Do início ao fim, em nome do "novo Brasil", Jair Bolsonaro fez o discurso mais agressivo de um brasileiro na história da abertura da Assembleia Geral da Organização das Nações Unidas (ONU): foi contra o ardor "colonialista" sobre a floresta Amazônica, contra a mídia nacional e internacional e, contra o socialismo, eleito o principal alvo de boa parte dos seus 30 minutos no principal palco internacional. Em sua estreia diante das delegações de 193 países, o presidente brasileiro transpirou o clima de Guerra Fria: representou um mundo binário, dividido entre capitalistas e socialistas, direita e esquerda, bem e suposto mal.
A começar pela tentativa de desconstrução da imagem internacional do país, Bolsonaro buscou erigir na mente da comunidade internacional um Brasil que, por pouco, não acabou como a falida Venezuela por conta da ação de seus antecessores.
— Apresento aos senhores um novo Brasil, que ressurge depois de estar à beira do socialismo — afirmou.
O tom agressivo da fala foi uma ruptura com o modelo tradicionalmente adotado por outros presidentes, que, orientados por diplomatas de carreira do Itamaraty, preferiam a sobriedade. Da direita à esquerda, os brasileiros que se alternaram na tribuna da Assembleia Geral desde os anos 1940 têm por estratégia evitar ataques diretos a outras nações, apostando na tradição brasileira de boa vizinhança. Fernando Collor de Mello, Fernando Henrique Cardoso, Luiz Inácio Lula da Silva, Dilma Rousseff e Michel Temer prestaram, em seus discursos, reverência ao palco onde estavam, acima de tudo um ambiente de diálogo, paz e multilateralismo.
Bolsonaro rompeu com essa tradição. Preferiu a guerra, incendiou com palavras o plenário. Usou o programa Mais Médicos, da era Dilma, para atacar o regime cubano.
— Nosso país deixou de contribuir com a ditadura cubana, não mais enviando para Havana US$ 300 milhões todos os anos — disse.

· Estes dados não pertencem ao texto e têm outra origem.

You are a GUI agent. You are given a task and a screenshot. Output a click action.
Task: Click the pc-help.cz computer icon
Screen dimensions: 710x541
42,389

Em seguida, lançou petardos contra a Venezuela, com o mesmo argumento de envolvimento cubano, algo que Donald Trump, na sequência, também fez ao dizer que o "governo Maduro é fantoche de Cuba":
— A Venezuela, outrora um país pujante e democrático, hoje experimenta a crueldade do socialismo — discursou Bolsonaro, citando o Foro de São Paulo, que chamou de "organização criminosa, criada por Fidel Castro, Lula e Hugo Chávez".
Como já era esperado, o presidente fez da soberania nacional sobre a Amazônia seu cavalo de batalha: sem citar o presidente francês, Emmanuel Macron (que não estava na plateia), ou a chanceler alemã, Angela Merkel (que estava), ele afirmou que "valendo-se dessas falácias, um ou outro país, em vez de ajudar, embarcou nas mentiras da mídia e se portou de forma desrespeitosa, com espírito colonialista".
— Um deles por ocasião do encontro do G7 ousou sugerir aplicar sanções ao Brasil, sem sequer nos ouvir — disse, referindo-se a Macron, mais uma vez sem citá-lo.
Bolsonaro não usou a palavra "globalismo", mas descreveu o termo, uma obsessão de Olavo de Carvalho e assessores próximos do presidente, com precisão ao dizer que "a ideologia se instalou no terreno da cultura, da educação e da mídia, dominando meios de comunicação, universidades e escolas".
A lógica do nós contra eles (socialistas, colonialistas e imprensa) predominou. Não fossem alguns símbolos do século 21 — os smartphones, o teleprompter, a transmissão digital pela TV e alguns cortes de cabelo de líderes ocidentais —, algum desavisado espectador que dedicou seus 30 minutos da manhã a assistir Bolsonaro na ONU poderia imaginar que o discurso fora pronunciado na bipolar década de 1960.